花、
質問: 仏壇の花は、仏様に供えるのに、なぜ人間の方に向けて飾るのですか。
吉天の答え: それは仏様が、人間の心を浄化する道具として所望されたもので、美しい花で人間の ともすれば荒みがちな心を静めるために有るのです。したがって、人間の方に向けて飾るのです。

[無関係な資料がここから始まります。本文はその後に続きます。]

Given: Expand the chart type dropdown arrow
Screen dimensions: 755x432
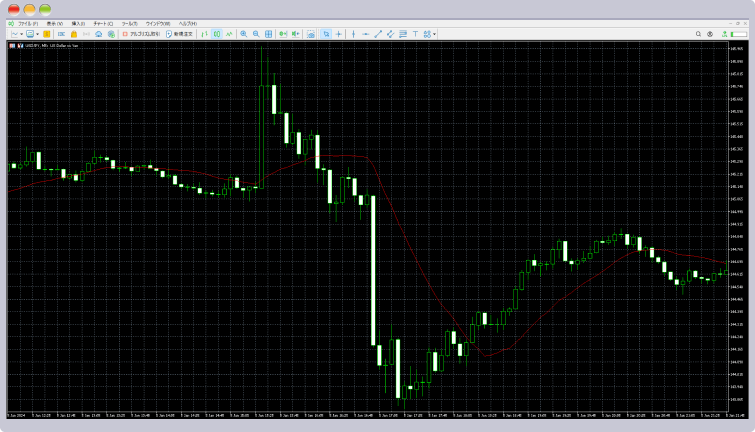Looking at the screenshot, I should click(22, 34).
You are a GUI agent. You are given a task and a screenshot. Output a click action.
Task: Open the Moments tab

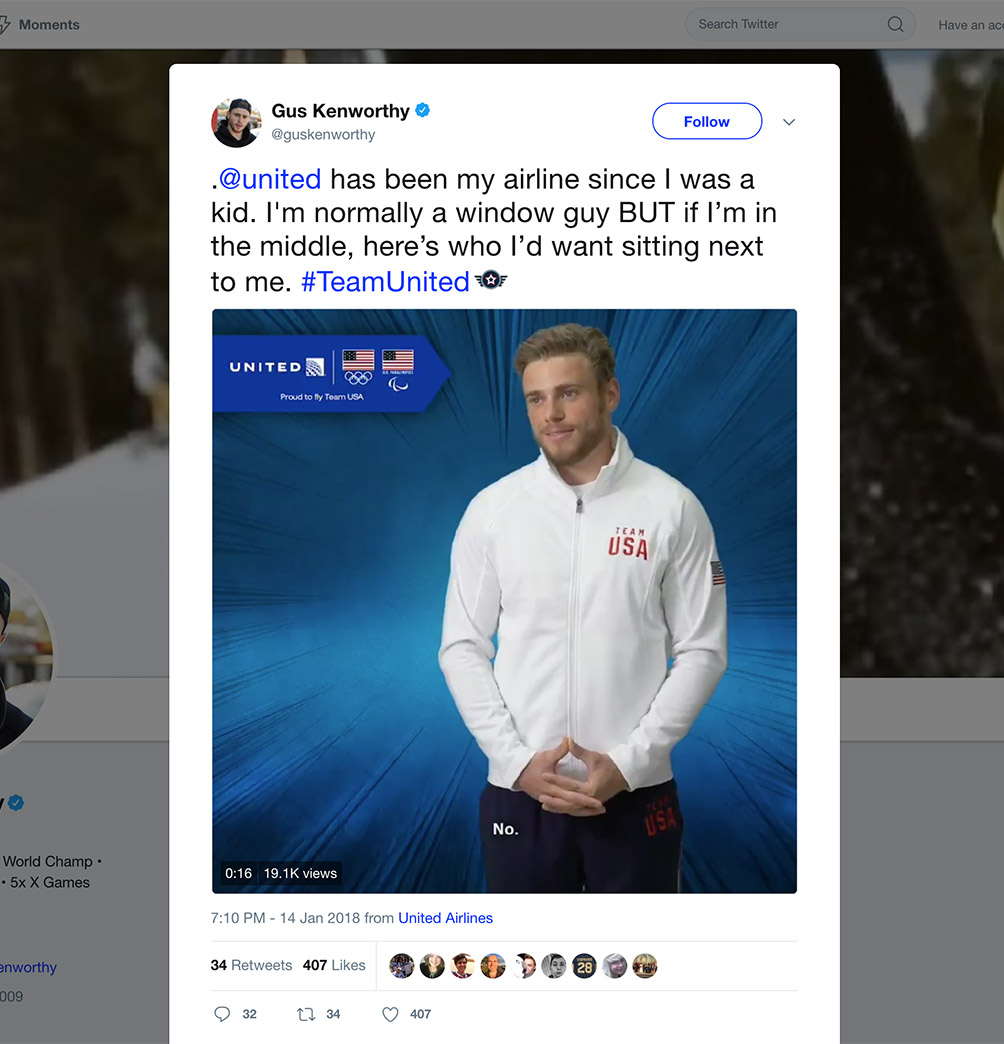(x=49, y=25)
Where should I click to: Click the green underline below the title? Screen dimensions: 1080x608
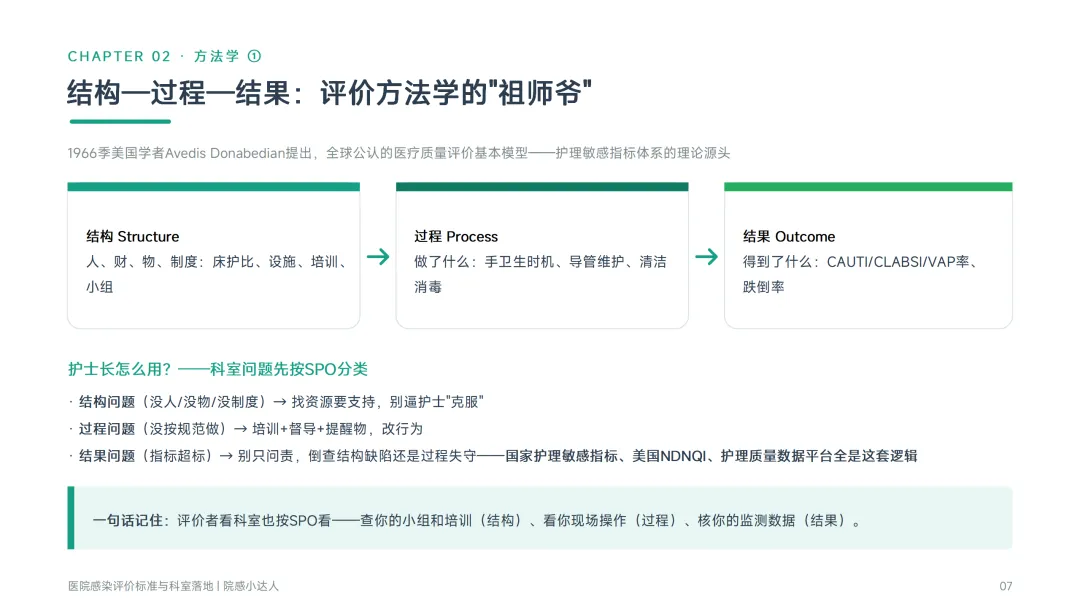coord(120,122)
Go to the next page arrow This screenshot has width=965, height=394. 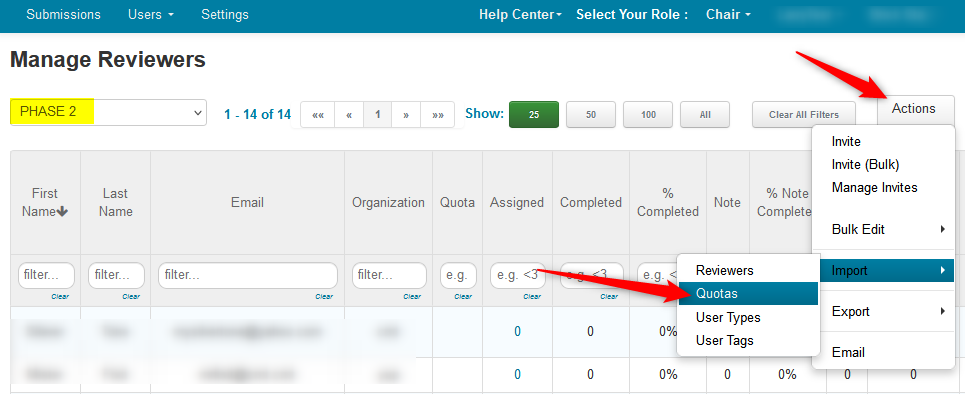[406, 115]
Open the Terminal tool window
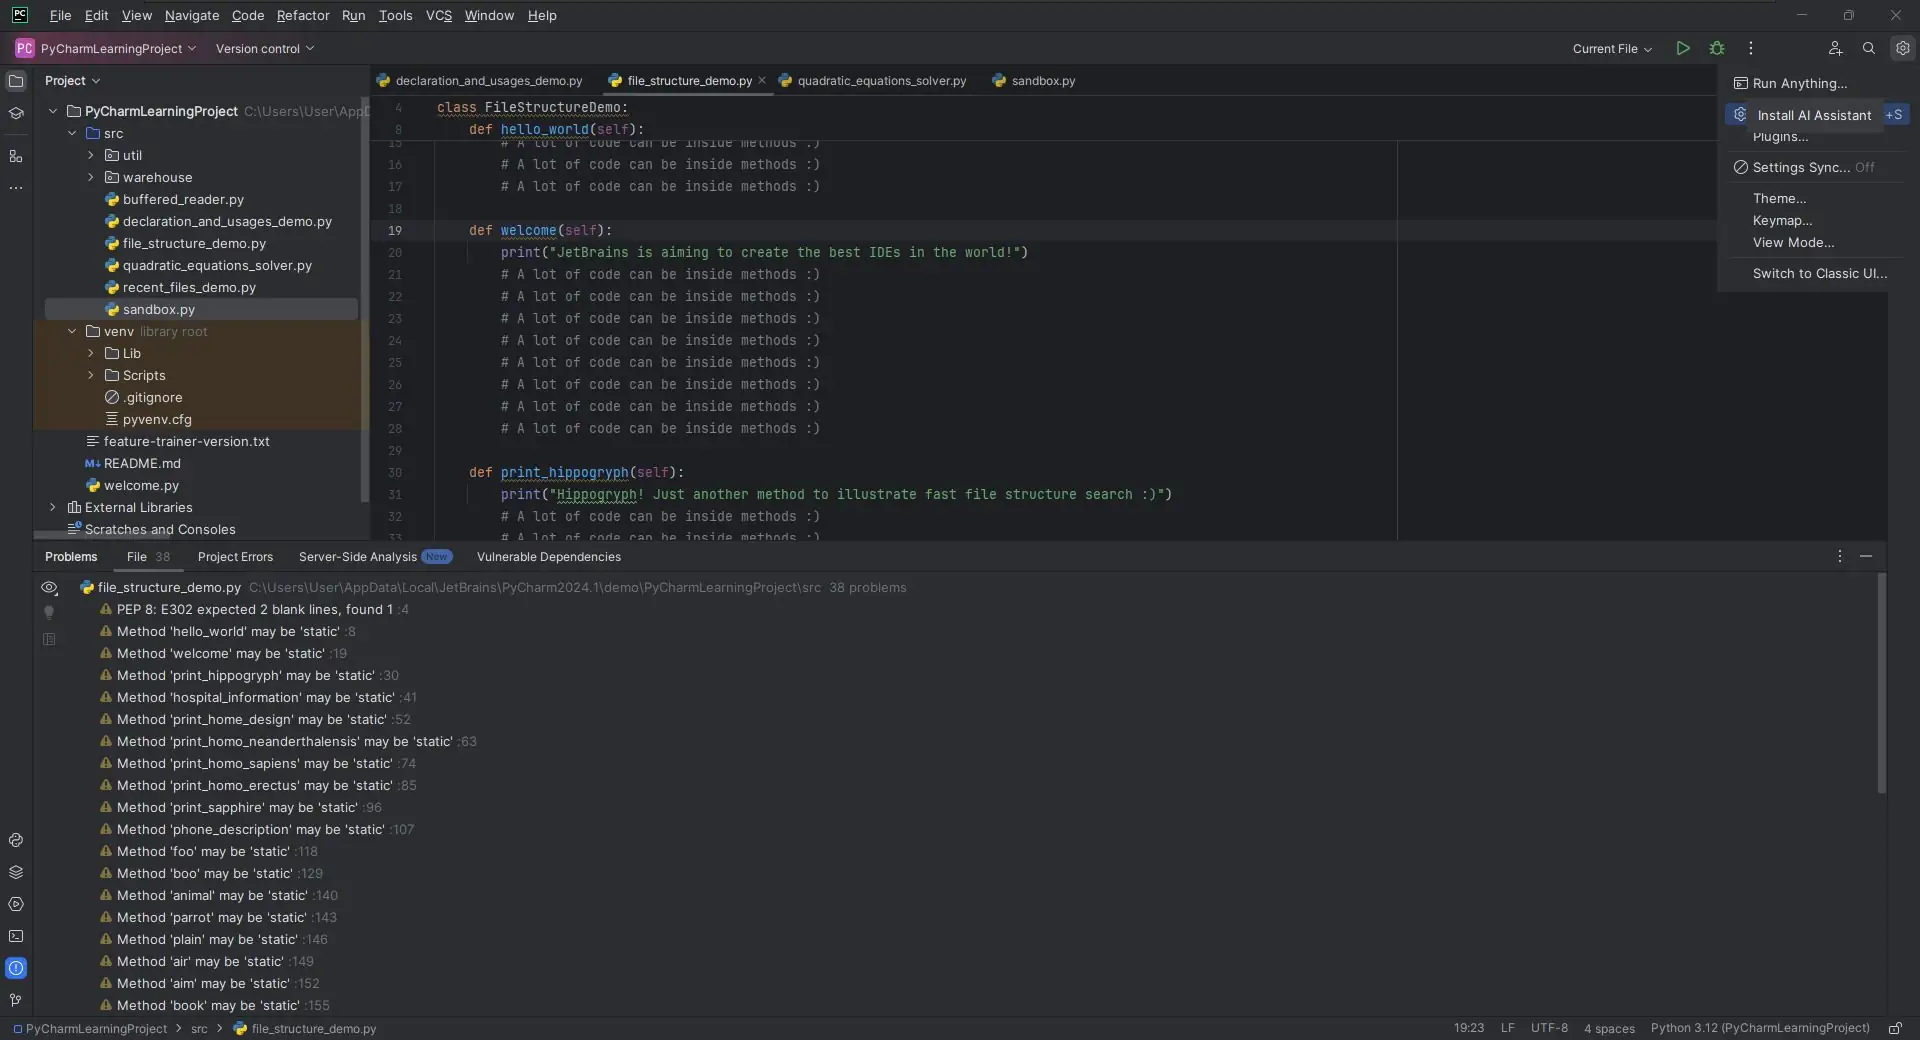Image resolution: width=1920 pixels, height=1040 pixels. [x=16, y=936]
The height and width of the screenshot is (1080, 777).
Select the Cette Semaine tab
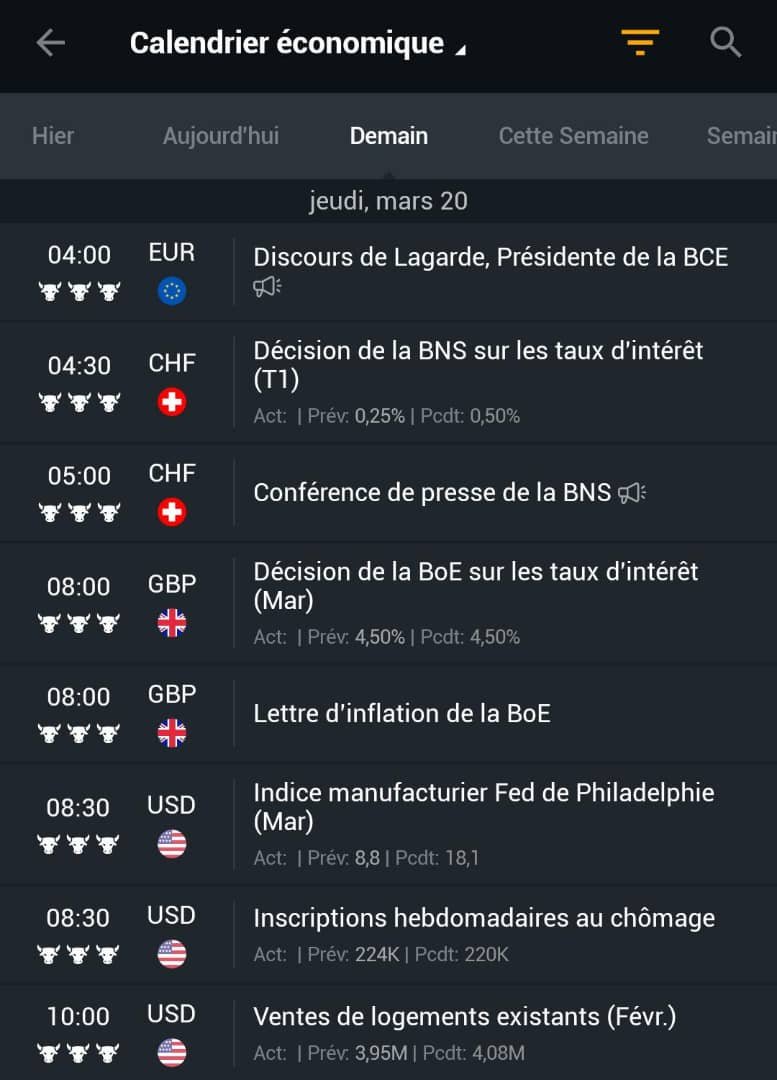[573, 136]
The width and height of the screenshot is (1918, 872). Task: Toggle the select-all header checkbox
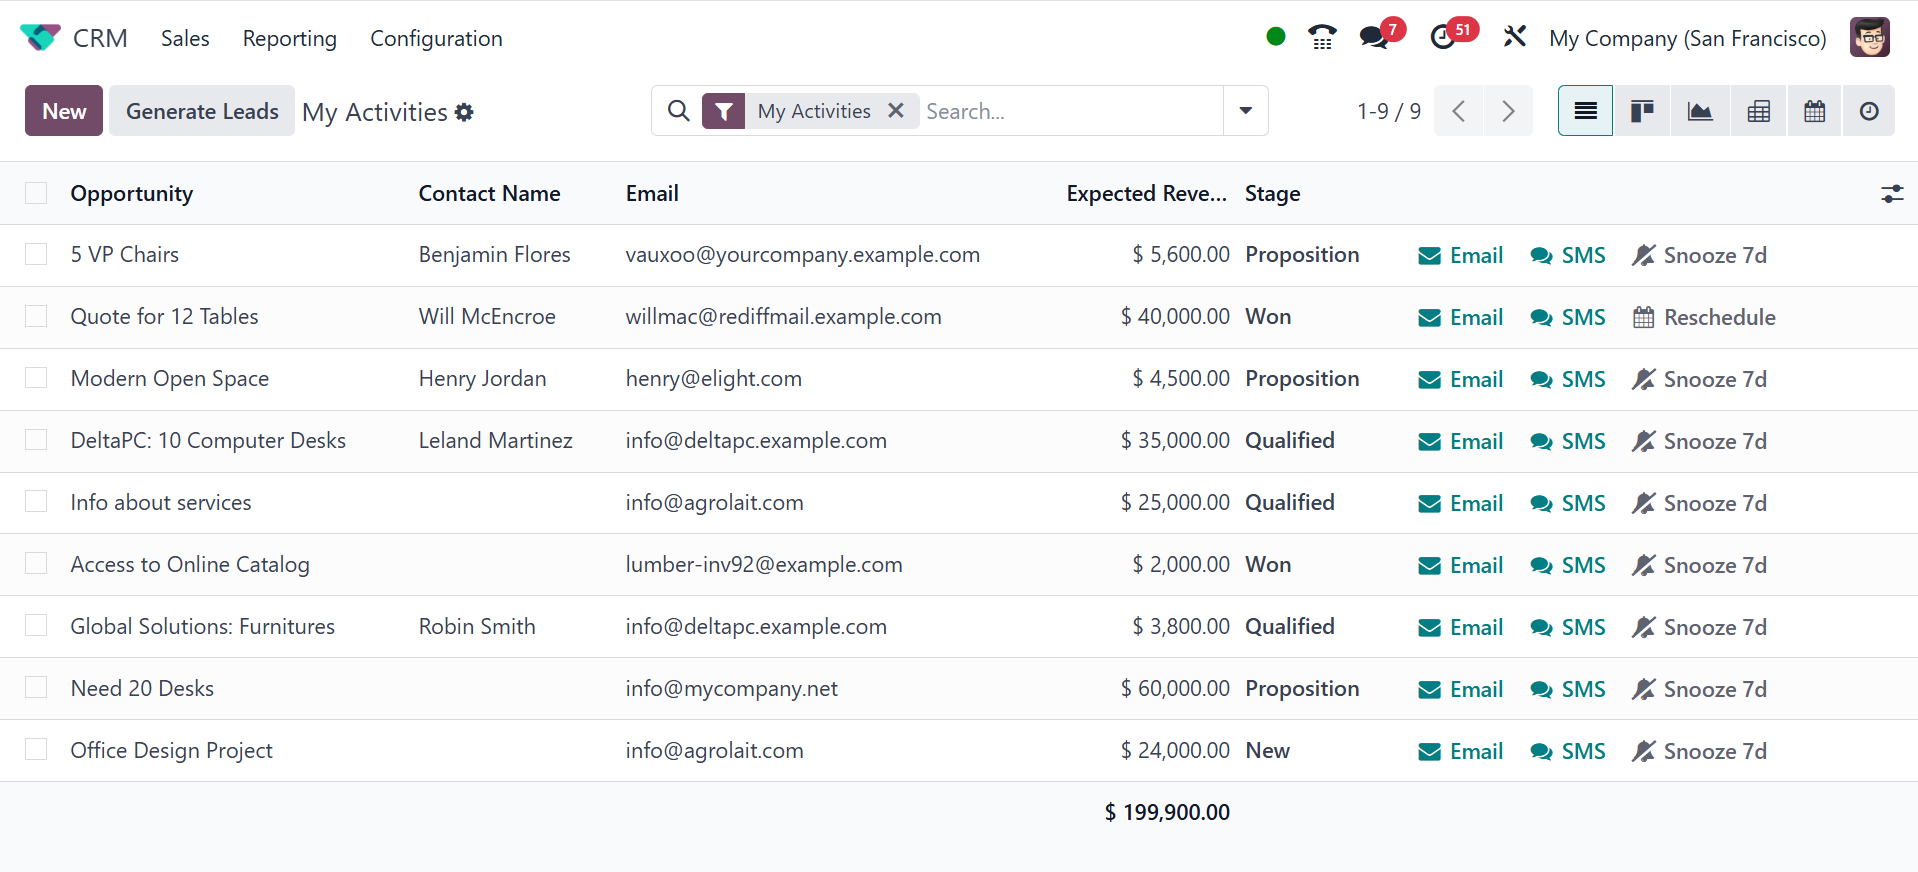(36, 193)
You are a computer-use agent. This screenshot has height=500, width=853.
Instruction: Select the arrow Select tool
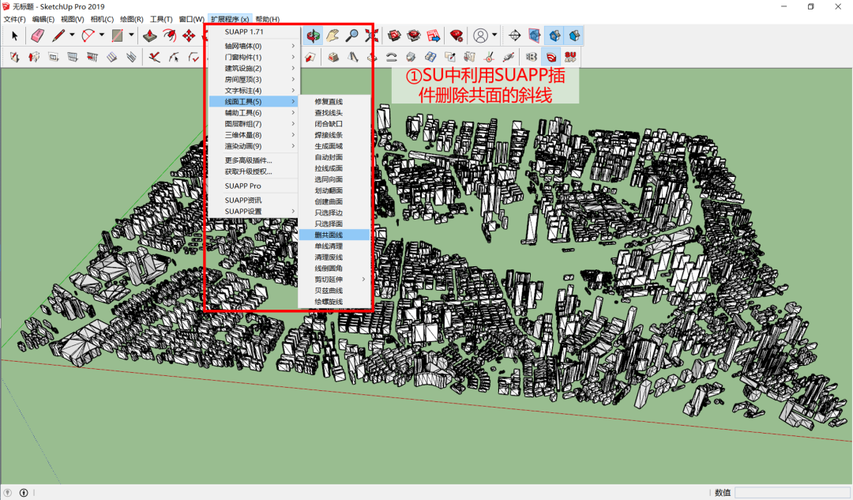pyautogui.click(x=14, y=36)
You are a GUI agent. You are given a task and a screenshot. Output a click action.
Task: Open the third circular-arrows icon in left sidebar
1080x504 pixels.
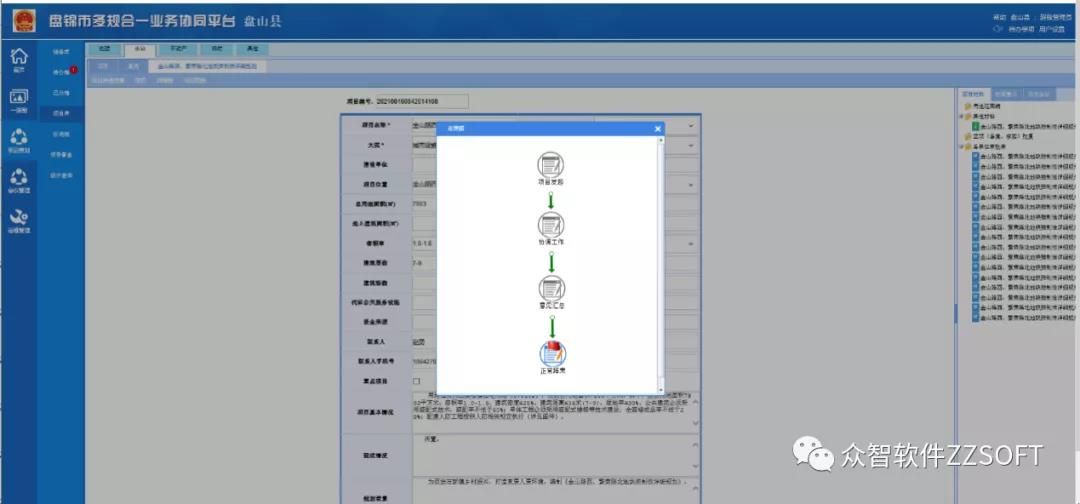(x=18, y=179)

花から仏の教えを、人間は読み取る事です。きれいな花も、時が経つと枯れてしまいます。命とか、無常とか花を通じて学ぶ為に、人間の方に向けて飾るのです。
ここに、上田敏全訳詩集(岩波文庫)があります。
その海潮音の中から、「花の教」 クリスティナ・ロセッティの詩を引用。
花の教 上田敏訳詩
心をとめて窺えば花自(おのづか)ら教あり。
朝露の野薔薇のいへる、
「艶なりや、われらの姿、
刺(とげ)に生(お)ふる色香とも知れ。」
麦生のひまに芥子のいふ、
「せめては紅きはしも見よ、
そばめられたる身なれども、
験ある露の薬水を
盛りささげたる盃ぞ。」
この時、百合は追風に、
「見よ、人、われは言葉なく
法を説くなり。」
みづからなせる葉陰より、
声もかすかに菫草(すみれぐさ)、
「人はあだなる香をきけど、
われらの示す教暁(おしえさと)らじ。」
クリスティナ・ロセッティ
言葉なく、法を説く花々にわれら人間はもっと耳を傾けようではありませんか。地球温暖化の危機を告げているのも確かです。